**Exercise details:**
Down to the last character, write out the records below.

**Records provided:**
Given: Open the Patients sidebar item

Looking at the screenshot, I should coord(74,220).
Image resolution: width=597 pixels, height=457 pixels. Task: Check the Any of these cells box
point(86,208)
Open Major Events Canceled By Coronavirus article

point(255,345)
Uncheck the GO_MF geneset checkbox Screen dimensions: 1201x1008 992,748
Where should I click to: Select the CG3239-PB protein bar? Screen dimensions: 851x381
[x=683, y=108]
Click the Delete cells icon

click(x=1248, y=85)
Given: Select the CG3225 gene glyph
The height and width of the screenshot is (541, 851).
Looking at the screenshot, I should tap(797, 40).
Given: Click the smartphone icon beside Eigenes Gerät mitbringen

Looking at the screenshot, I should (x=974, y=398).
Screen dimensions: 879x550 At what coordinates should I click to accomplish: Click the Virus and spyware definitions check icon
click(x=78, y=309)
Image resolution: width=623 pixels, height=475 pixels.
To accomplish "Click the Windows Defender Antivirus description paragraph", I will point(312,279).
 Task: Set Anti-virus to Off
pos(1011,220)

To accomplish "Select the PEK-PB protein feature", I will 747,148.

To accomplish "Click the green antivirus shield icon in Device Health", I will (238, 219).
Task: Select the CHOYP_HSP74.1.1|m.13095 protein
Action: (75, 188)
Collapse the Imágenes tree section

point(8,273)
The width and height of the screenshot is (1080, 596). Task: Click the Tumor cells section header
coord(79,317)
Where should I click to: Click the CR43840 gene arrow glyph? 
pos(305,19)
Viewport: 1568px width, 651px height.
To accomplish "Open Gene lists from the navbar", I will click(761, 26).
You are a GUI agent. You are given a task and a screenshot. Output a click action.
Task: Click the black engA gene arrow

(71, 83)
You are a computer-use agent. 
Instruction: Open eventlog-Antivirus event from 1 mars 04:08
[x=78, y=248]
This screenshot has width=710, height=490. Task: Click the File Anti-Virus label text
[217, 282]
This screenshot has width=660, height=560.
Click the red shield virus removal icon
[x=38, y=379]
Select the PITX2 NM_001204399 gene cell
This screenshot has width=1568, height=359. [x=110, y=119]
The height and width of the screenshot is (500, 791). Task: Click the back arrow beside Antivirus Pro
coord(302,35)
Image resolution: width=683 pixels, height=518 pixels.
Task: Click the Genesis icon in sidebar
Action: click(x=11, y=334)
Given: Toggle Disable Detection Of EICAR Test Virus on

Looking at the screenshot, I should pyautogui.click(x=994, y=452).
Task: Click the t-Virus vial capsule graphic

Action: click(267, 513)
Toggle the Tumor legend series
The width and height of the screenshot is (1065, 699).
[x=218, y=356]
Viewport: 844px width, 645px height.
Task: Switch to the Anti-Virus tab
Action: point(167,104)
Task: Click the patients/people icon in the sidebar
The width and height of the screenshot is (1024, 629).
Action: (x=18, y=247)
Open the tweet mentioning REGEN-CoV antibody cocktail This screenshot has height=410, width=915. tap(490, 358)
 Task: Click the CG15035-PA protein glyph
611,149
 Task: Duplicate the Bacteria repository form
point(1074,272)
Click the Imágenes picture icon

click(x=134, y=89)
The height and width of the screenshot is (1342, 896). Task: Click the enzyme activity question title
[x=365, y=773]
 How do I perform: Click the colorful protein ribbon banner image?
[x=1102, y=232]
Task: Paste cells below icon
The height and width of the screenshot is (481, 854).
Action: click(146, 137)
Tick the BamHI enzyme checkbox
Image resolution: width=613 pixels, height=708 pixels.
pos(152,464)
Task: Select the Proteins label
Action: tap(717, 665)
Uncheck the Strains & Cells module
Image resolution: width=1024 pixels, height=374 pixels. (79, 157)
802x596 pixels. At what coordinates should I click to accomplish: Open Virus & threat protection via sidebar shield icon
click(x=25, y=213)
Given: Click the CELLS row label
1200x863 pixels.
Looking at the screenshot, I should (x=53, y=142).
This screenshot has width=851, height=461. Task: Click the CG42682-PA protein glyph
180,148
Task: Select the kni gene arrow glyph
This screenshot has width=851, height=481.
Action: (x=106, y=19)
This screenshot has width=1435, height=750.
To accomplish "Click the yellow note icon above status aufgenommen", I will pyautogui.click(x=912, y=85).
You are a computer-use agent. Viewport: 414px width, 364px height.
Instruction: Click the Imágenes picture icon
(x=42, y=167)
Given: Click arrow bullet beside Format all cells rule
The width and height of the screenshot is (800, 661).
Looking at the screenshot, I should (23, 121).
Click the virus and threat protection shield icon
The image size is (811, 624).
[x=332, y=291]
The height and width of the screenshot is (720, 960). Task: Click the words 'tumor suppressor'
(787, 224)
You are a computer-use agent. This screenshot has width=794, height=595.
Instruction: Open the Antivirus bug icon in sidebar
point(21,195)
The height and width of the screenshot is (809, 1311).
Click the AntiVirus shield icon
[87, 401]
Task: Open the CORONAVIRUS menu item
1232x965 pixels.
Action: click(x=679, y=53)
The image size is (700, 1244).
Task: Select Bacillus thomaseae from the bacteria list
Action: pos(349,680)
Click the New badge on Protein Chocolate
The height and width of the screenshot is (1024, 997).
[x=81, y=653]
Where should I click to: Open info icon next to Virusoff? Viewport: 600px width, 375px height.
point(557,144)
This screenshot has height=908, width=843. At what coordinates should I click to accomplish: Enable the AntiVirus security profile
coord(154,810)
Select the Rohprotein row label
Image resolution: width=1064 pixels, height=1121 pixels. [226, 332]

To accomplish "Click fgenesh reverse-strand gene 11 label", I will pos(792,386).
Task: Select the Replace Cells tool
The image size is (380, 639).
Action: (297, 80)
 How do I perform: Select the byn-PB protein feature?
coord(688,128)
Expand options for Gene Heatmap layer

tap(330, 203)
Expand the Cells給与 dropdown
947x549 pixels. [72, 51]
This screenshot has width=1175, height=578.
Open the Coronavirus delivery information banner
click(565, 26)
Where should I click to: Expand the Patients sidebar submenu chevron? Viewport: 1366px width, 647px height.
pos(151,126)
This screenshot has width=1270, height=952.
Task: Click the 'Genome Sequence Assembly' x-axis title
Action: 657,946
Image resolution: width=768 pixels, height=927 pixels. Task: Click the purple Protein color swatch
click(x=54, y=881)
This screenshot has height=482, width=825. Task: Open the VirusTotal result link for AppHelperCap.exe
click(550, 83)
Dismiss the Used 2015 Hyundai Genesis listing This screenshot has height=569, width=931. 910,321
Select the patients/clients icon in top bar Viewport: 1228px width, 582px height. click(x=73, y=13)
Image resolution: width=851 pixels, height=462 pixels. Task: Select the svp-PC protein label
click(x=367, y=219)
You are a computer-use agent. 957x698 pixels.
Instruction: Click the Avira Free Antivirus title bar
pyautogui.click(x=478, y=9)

**Solution:**
Given: Open the Patients sidebar item

Looking at the screenshot, I should coord(74,220).
Image resolution: width=597 pixels, height=457 pixels. Task: Check the Any of these cells box
point(86,208)
Open Major Events Canceled By Coronavirus article

point(255,345)
Uncheck the GO_MF geneset checkbox Screen dimensions: 1201x1008 992,748
Where should I click to: Select the CG3239-PB protein bar? Screen dimensions: 851x381
[x=683, y=108]
Click the Delete cells icon

click(x=1248, y=85)
Given: Select the CG3225 gene glyph
The height and width of the screenshot is (541, 851).
Looking at the screenshot, I should tap(797, 40).
Given: Click the smartphone icon beside Eigenes Gerät mitbringen

Looking at the screenshot, I should (x=974, y=398).
Screen dimensions: 879x550 At what coordinates should I click to accomplish: Click the Virus and spyware definitions check icon
click(x=78, y=309)
Image resolution: width=623 pixels, height=475 pixels.
To accomplish "Click the Windows Defender Antivirus description paragraph", I will point(312,279).
 Task: Set Anti-virus to Off
pos(1011,220)

To accomplish "Select the PEK-PB protein feature", I will 747,148.

To accomplish "Click the green antivirus shield icon in Device Health", I will (238, 219).
Task: Select the CHOYP_HSP74.1.1|m.13095 protein
Action: (75, 188)
Collapse the Imágenes tree section

point(8,273)
The width and height of the screenshot is (1080, 596). Task: Click the Tumor cells section header
coord(79,317)
Where should I click to: Click the CR43840 gene arrow glyph? 
pos(305,19)
Viewport: 1568px width, 651px height.
To accomplish "Open Gene lists from the navbar", I will click(761, 26).
You are a GUI agent. You are given a task and a screenshot. Output a click action.
Task: Click the black engA gene arrow

(71, 83)
You are a computer-use agent. 
Instruction: Open eventlog-Antivirus event from 1 mars 04:08
[x=78, y=248]
This screenshot has width=710, height=490. Task: Click the File Anti-Virus label text
[217, 282]
This screenshot has width=660, height=560.
Click the red shield virus removal icon
[x=38, y=379]
Select the PITX2 NM_001204399 gene cell
This screenshot has width=1568, height=359. [x=110, y=119]
The height and width of the screenshot is (500, 791). Task: Click the back arrow beside Antivirus Pro
coord(302,35)
Image resolution: width=683 pixels, height=518 pixels.
Task: Click the Genesis icon in sidebar
Action: click(x=11, y=334)
Given: Toggle Disable Detection Of EICAR Test Virus on

Looking at the screenshot, I should pyautogui.click(x=994, y=452).
Task: Click the t-Virus vial capsule graphic

Action: click(267, 513)
Toggle the Tumor legend series
The width and height of the screenshot is (1065, 699).
[x=218, y=356]
Viewport: 844px width, 645px height.
Task: Switch to the Anti-Virus tab
Action: point(167,104)
Task: Click the patients/people icon in the sidebar
The width and height of the screenshot is (1024, 629).
Action: (x=18, y=247)
Open the tweet mentioning REGEN-CoV antibody cocktail This screenshot has height=410, width=915. tap(490, 358)
 Task: Click the CG15035-PA protein glyph
611,149
 Task: Duplicate the Bacteria repository form
point(1074,272)
Click the Imágenes picture icon

click(x=134, y=89)
The height and width of the screenshot is (1342, 896). Task: Click the enzyme activity question title
[x=365, y=773]
 How do I perform: Click the colorful protein ribbon banner image?
[x=1102, y=232]
Task: Paste cells below icon
The height and width of the screenshot is (481, 854).
Action: click(146, 137)
Tick the BamHI enzyme checkbox
Image resolution: width=613 pixels, height=708 pixels.
pos(152,464)
Task: Select the Proteins label
Action: tap(717, 665)
Uncheck the Strains & Cells module
Image resolution: width=1024 pixels, height=374 pixels. (79, 157)
802x596 pixels. At what coordinates should I click to accomplish: Open Virus & threat protection via sidebar shield icon
click(x=25, y=213)
Given: Click the CELLS row label
1200x863 pixels.
Looking at the screenshot, I should (x=53, y=142).
This screenshot has width=851, height=461. Task: Click the CG42682-PA protein glyph
180,148
Task: Select the kni gene arrow glyph
This screenshot has width=851, height=481.
Action: (x=106, y=19)
This screenshot has width=1435, height=750.
To accomplish "Click the yellow note icon above status aufgenommen", I will pyautogui.click(x=912, y=85).
You are a computer-use agent. Viewport: 414px width, 364px height.
Instruction: Click the Imágenes picture icon
(x=42, y=167)
Given: Click arrow bullet beside Format all cells rule
The width and height of the screenshot is (800, 661).
Looking at the screenshot, I should (23, 121).
Click the virus and threat protection shield icon
The image size is (811, 624).
[x=332, y=291]
The height and width of the screenshot is (720, 960). Task: Click the words 'tumor suppressor'
(787, 224)
You are a computer-use agent. This screenshot has width=794, height=595.
Instruction: Open the Antivirus bug icon in sidebar
point(21,195)
The height and width of the screenshot is (809, 1311).
Click the AntiVirus shield icon
[87, 401]
Task: Open the CORONAVIRUS menu item
1232x965 pixels.
Action: click(x=679, y=53)
The image size is (700, 1244).
Task: Select Bacillus thomaseae from the bacteria list
Action: pos(349,680)
Click the New badge on Protein Chocolate
The height and width of the screenshot is (1024, 997).
[x=81, y=653]
Where should I click to: Open info icon next to Virusoff? Viewport: 600px width, 375px height.
point(557,144)
This screenshot has height=908, width=843. At what coordinates should I click to accomplish: Enable the AntiVirus security profile
coord(154,810)
Select the Rohprotein row label
Image resolution: width=1064 pixels, height=1121 pixels. [226, 332]

To accomplish "Click fgenesh reverse-strand gene 11 label", I will pos(792,386).
Task: Select the Replace Cells tool
The image size is (380, 639).
Action: (297, 80)
 How do I perform: Select the byn-PB protein feature?
coord(688,128)
Expand options for Gene Heatmap layer

tap(330, 203)
Expand the Cells給与 dropdown
947x549 pixels. [72, 51]
This screenshot has width=1175, height=578.
Open the Coronavirus delivery information banner
click(565, 26)
Where should I click to: Expand the Patients sidebar submenu chevron? Viewport: 1366px width, 647px height.
pos(151,126)
This screenshot has width=1270, height=952.
Task: Click the 'Genome Sequence Assembly' x-axis title
Action: 657,946
Image resolution: width=768 pixels, height=927 pixels. Task: Click the purple Protein color swatch
click(x=54, y=881)
This screenshot has height=482, width=825. Task: Open the VirusTotal result link for AppHelperCap.exe
click(550, 83)
Dismiss the Used 2015 Hyundai Genesis listing This screenshot has height=569, width=931. 910,321
Select the patients/clients icon in top bar Viewport: 1228px width, 582px height. click(x=73, y=13)
Image resolution: width=851 pixels, height=462 pixels. Task: Select the svp-PC protein label
click(x=367, y=219)
You are a computer-use agent. 957x698 pixels.
Instruction: Click the Avira Free Antivirus title bar
pyautogui.click(x=478, y=9)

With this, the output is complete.